Wide range of partnerships with interest groups

A multitude of wishes and expectations relate to the use of state-owned land and water areas. In natural resource planning, these are coordinated without exceeding the limits of sustainable use. Natural resource planning is a key tool in this. In 2016, the natural resource plan for state-owned lands and waters in Kainuu was completed and natural resource planning for southern Finland began.

Around 30 local and regional stakeholders and partners in Kainuu and more than 50 in southern Finland participated in the planning process. This cooperation will also help to ensure the preservation of the Sámi culture and the preconditions for traditional sources of livelihood in the Sámi Homeland in northern Finland.

The number of lease and right of use agreements made with various parties in relation to the use of state-owned lands and waters totals around 17,000. The pool of interest groups is vast, with forms of cooperation ranging from trading to guidance, information exchange and interaction. Metsähallitus’ operations accommodate the needs of research and education, and the land use requirements of the Defence Forces and the Border Guard.



Metsähallitus in Europe and around the world

Metsähallitus cooperates with European forest and park services, and international nature conservation organisations. Metsähallitus is an active participant in the international PEFC forest certification project and Eustafor, the umbrella organisation of European State Forest organisations. Metsähallitus is one of Eustafor's founding organisations.

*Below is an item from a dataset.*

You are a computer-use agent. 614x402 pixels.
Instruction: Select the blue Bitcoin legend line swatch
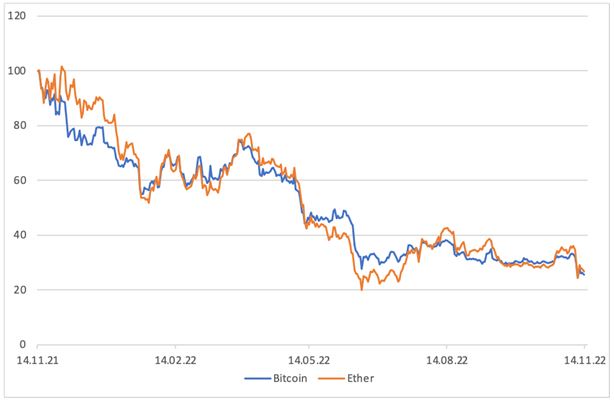256,379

As part of Finland's environment administration, Metsähallitus is a member of the EUROPARC Federation (the network for Europe's natural and cultural heritage), is represented on various expert commissions of the IUCN (the International Union for Conservation of Nature) and collaborates in nature conservation activities with neighbouring areas in Sweden, Norway, Russia and the Baltic countries.

Business Environment outlook for 2016-2020

The bioeconomy will contribute to sustainable growth:

  • Fossil raw materials are being replaced with renewable domestic wood, the use of which will increase by 15 million cubic metres per year.
  • New forms of business will be developed for the circular economy and in order to promote banks of natural value, the utilisation of fresh water and aquaculture.

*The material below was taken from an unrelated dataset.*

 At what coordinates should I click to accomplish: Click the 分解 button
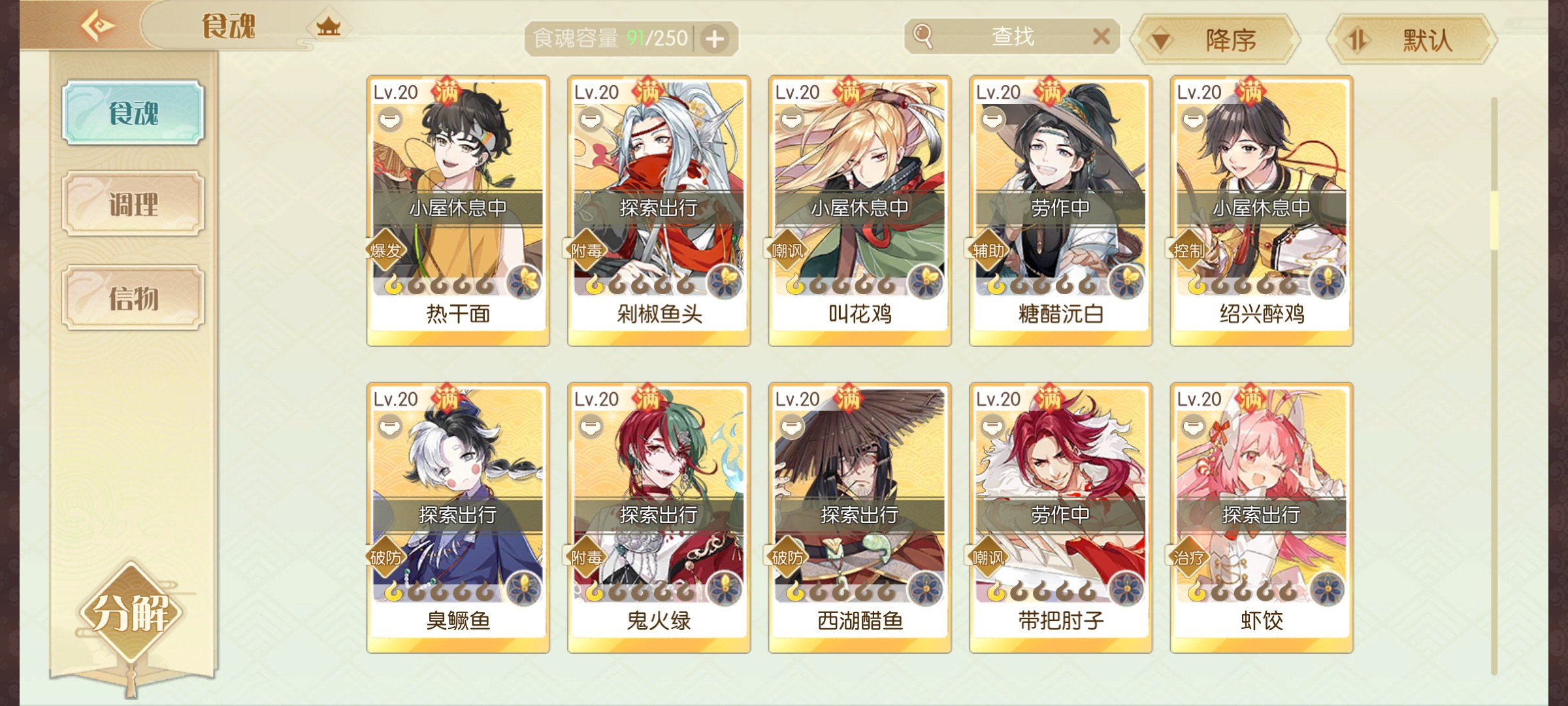pyautogui.click(x=131, y=613)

Energy self-sufficiency is becoming increasingly important

Alternative methods of energy production utilising renewable wind, geothermal and solar energy will be developed.



Urbanisation, particularly the growth of the capital region, will continue. People living in urban areas value local green spaces as important recreational resources: visitor pressure in these areas will increase.


The purity of the Baltic Sea

The purity of the Baltic Sea and water bodies in general is valued and their protection is becoming increasingly important.


Well-being from nature

Nature is becoming an increasingly important source of well-being and health.


Nature tourism

Global nature tourism is growing.


Climate change is advancing

Climate change is advancing and the effects are appearing gradually:

  • The rate of forest growth is accelerating.
  • Insect and storms are causing more damage to trees.
  • The poorer condition of the forest road network is resulting in logistics problems for timber harvesting and transport.

The concentration of the population in urban areas

The concentration of the population in urban areas may affect the availability of labour force and impair the maintenance of infrastructure in remote areas.


Advancing digitalisation

Advancing digitalisation is creating opportunities for new forms of participation and interaction.


The state-owner’s expectations for Metsähallitus' operations

  • Manage state-owned lands and waters well and increase their value.
  • Produce revenue for the state.
  • Create the preconditions for new measures and activities on state-owned land areas.
  • Protect the cultural heritage and biodiversity.
  • Assume responsibility for supervising the interests of state-owned lands.
  • Provide services and well-being for citizens.
  • Take account of the needs of organisations using state-owned lands (the Defence Forces, research, education).
  • Promote climate benefits in state-owned areas, including forests acting as carbon sinks.